Rescue workers have recovered eight more bodies from the rubble of a building on the site Miami-Tate (Florida, USA), officials announced Wednesday that they have made a “tough decision” to move from the search and rescue phase to the “physical recovery” phase.
The temporary death toll has risen to 54 as 8 bodies were found lifeless, with the partial collapse of the southern building of the Sampline Towers on June 24.
At a news conference, Miami-Tate Mayor Daniel Levine Kawa also pointed out that the number of missing is now 86 and the number of those with new reports is 200.
Similarly, 33 of the 54 bodies recovered have been identified, the councilor said at an evening press conference, announcing that “a tragic decision has been made to transfer (bodies) from search and rescue to rescue.”
“We are tired and we are exhausted now. We can not do much to bring in the evacuees, but we can identify the victims and provide cover for the families,” he said. Levine Kawa said she was saddened.
The most recent victims identified were Gracela Katarosi, 86, Gino Katarosi, 89, and Simon Sekel, 80. The bodies of the three were recovered Tuesday, Miami-Tate police said.
Sampling Towers South has had 200 rescue troops since 1981, when it was completely demolished last Sunday due to the instability of the area where it stood after the collapse.
The wreckage has given a new rhythm to the search operation as the rescuers now have access to the entire site where the 12-storey, 40-year-old building was located.

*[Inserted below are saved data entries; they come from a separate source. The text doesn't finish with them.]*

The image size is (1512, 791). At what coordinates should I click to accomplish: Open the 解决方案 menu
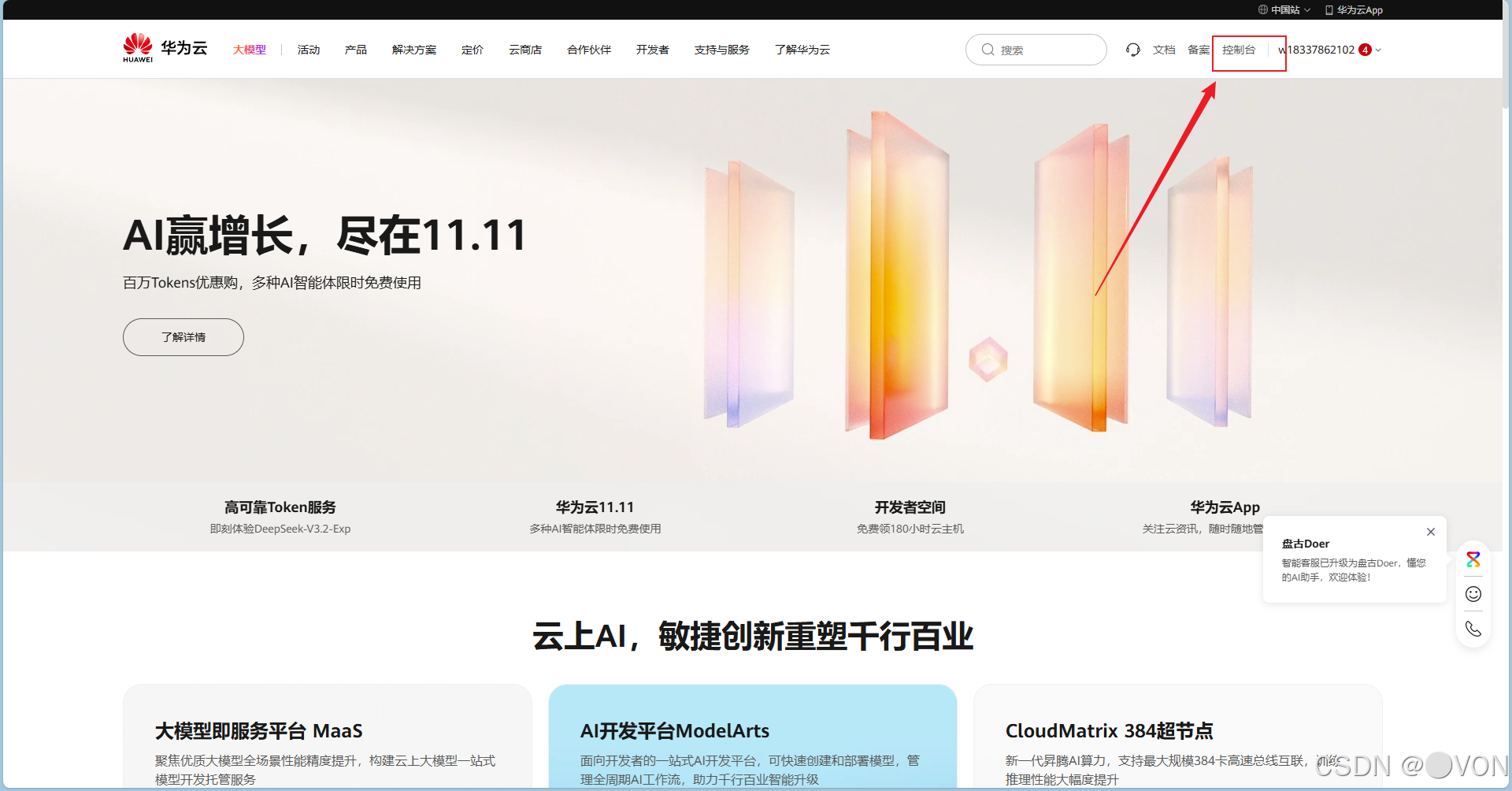(413, 49)
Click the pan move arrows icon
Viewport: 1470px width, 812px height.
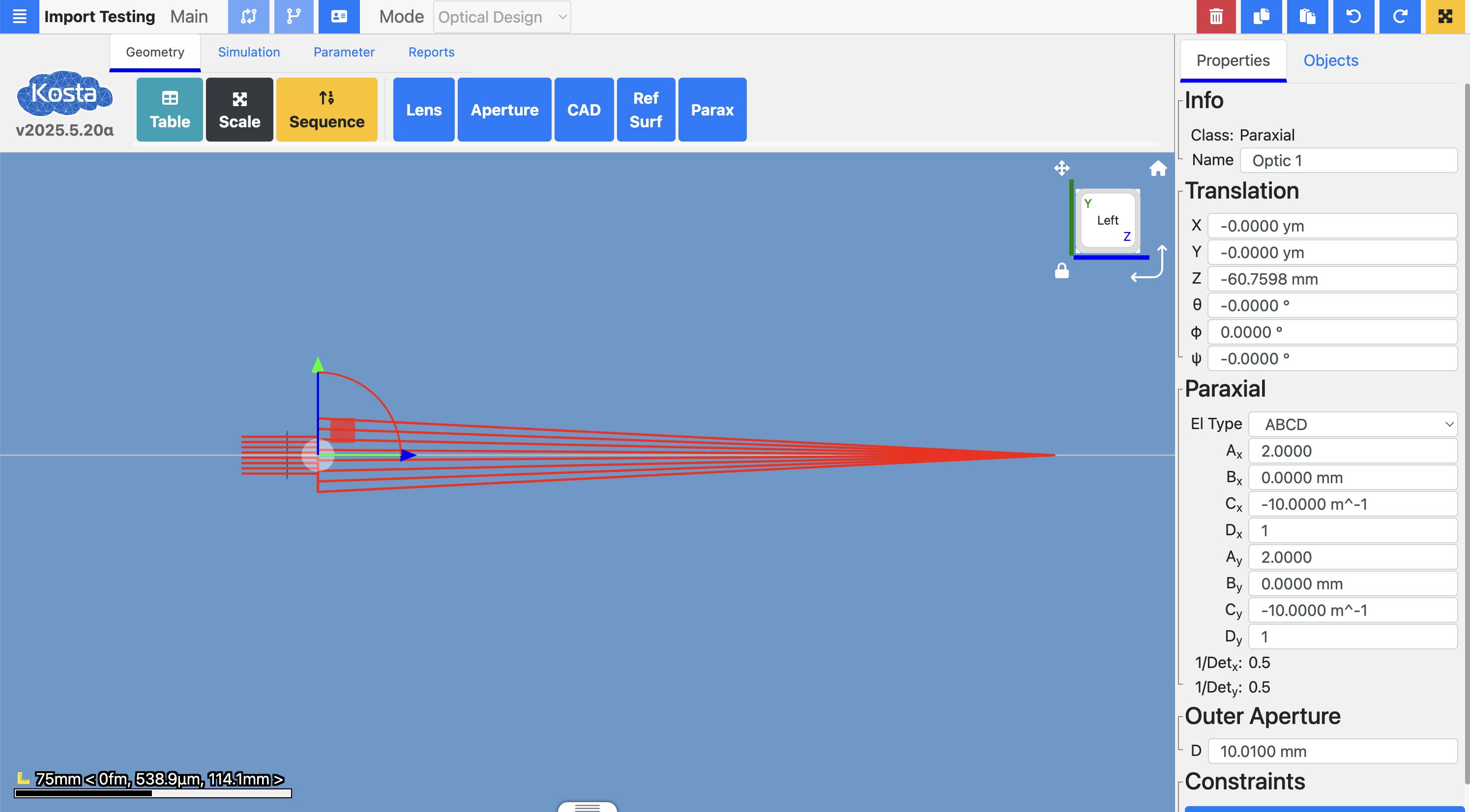tap(1061, 168)
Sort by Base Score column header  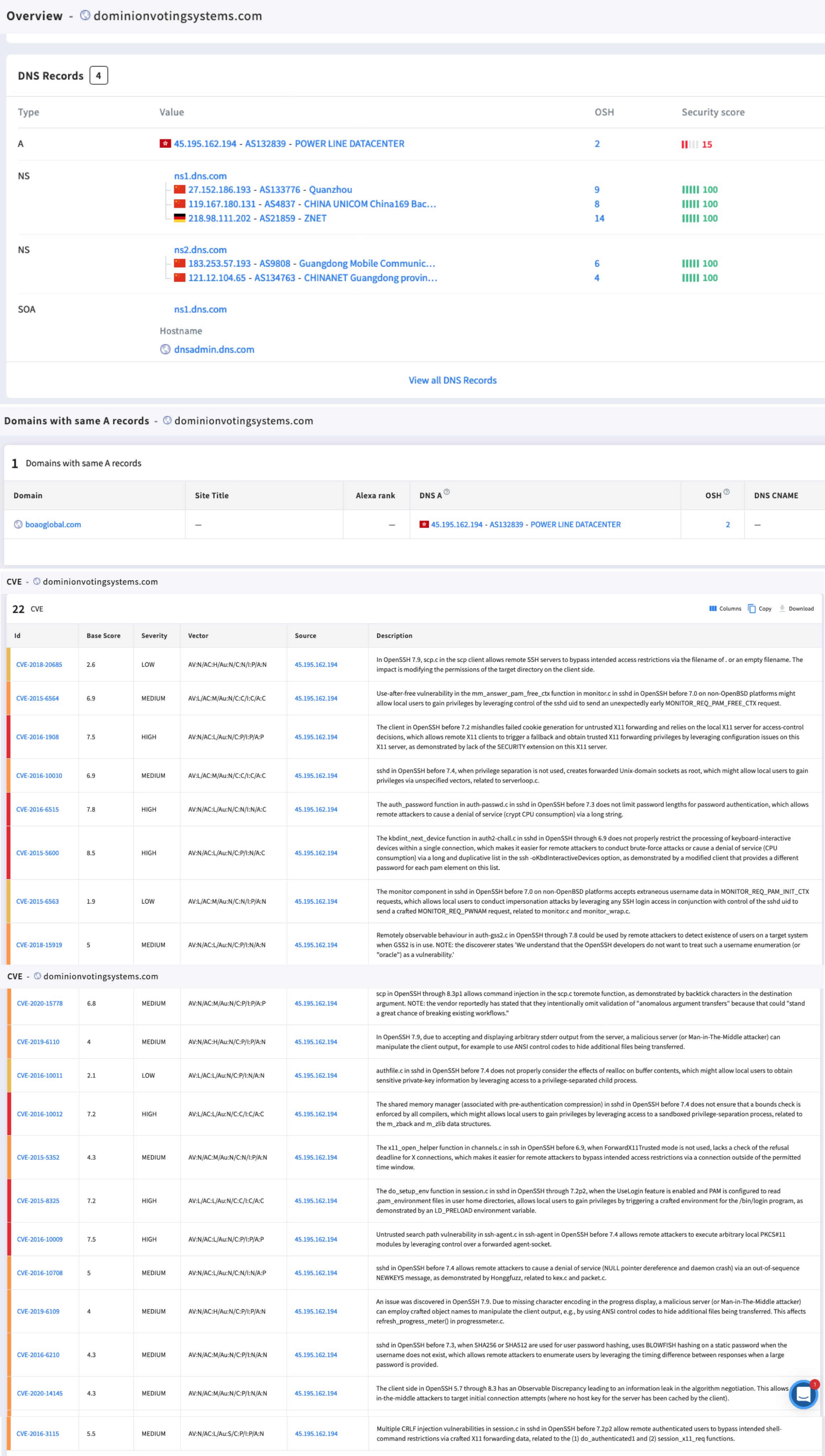pos(103,635)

The mayor said of those rescued that “there can be no more pride in this group of men and women who have left their homes to carry out this mission.”
“The possibility of finding people alive under the rubble is already impossible”, Miami-Tate County Firefighters spokeswoman Erica Benedetz told a news conference that after 14 days of searching and rescue, they had reached a point where they could “make a tough decision to move forward. Bodies.
After the press conference, officials said a “moment of silence” had been arranged with religious leaders and rescuers in front of the rubble.